All these components are combined to convey the child’s (all of us for that matter) message and meaning. But we have to understand that a child cannot master all of these immediately. She/he has to start from one component then, two and eventually all three and even the fourth component. But all these are learned in due time and by way of guiding them.

But of course, with all these oral language learning, a child must learn the concept of comprehension which is both applicable to both concepts that we’re discussing here. Children initially learn this by observing the people around them, for example gestures, facial expressions and the way that adults speak to them (Genishi, 1988).

Children instinctively learn first their oral language so as when they reach the age of learning to read, they can easily recognize words.

Reading is the process of recognizing and understanding the words/texts on a page. Word recognition is integral for children to develop and master reading but, remember that reading the text/words does not necessarily mean that children understand the meaning of it. According to the Independent Review of the Teaching of Early Reading  (Rose, March 2006), children must learn the alphabetic code then apply their phonic knowledge and skills as they eventually have more stored (familiar) words that develop automaticity in their reading and this goes together with language comprehension that gradually changes in time.

Also, it is widely known that children learning to read are more visual for word identification purposes and then eventually process this information through comprehension—that can be applicable to both written and oral language.

So, when children have both the oral language and the ability of reading, by comprehension they create this mental picture of the concept to fully grasp the meaning that is being conveyed.

The study “A longitudinal analysis of the connection between oral language and early reading” by R. Froma, et. al. and the Rose Report (2006) concluded that semantic abilities predicted 2nd grade reading comprehension.

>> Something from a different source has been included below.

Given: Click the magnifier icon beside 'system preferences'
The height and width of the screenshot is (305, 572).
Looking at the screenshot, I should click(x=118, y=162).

And thus, suggested that semantic skills produces a positive passage for comprehension and that the relationship of oral language and early reading varies as a function of the language domain which is auditory; reading skill which is phonemic awareness and; measurement point which provides the progress of the child based on learning/reading stages administered by the teacher, which implies that reading and writing is secondary from oral language learning.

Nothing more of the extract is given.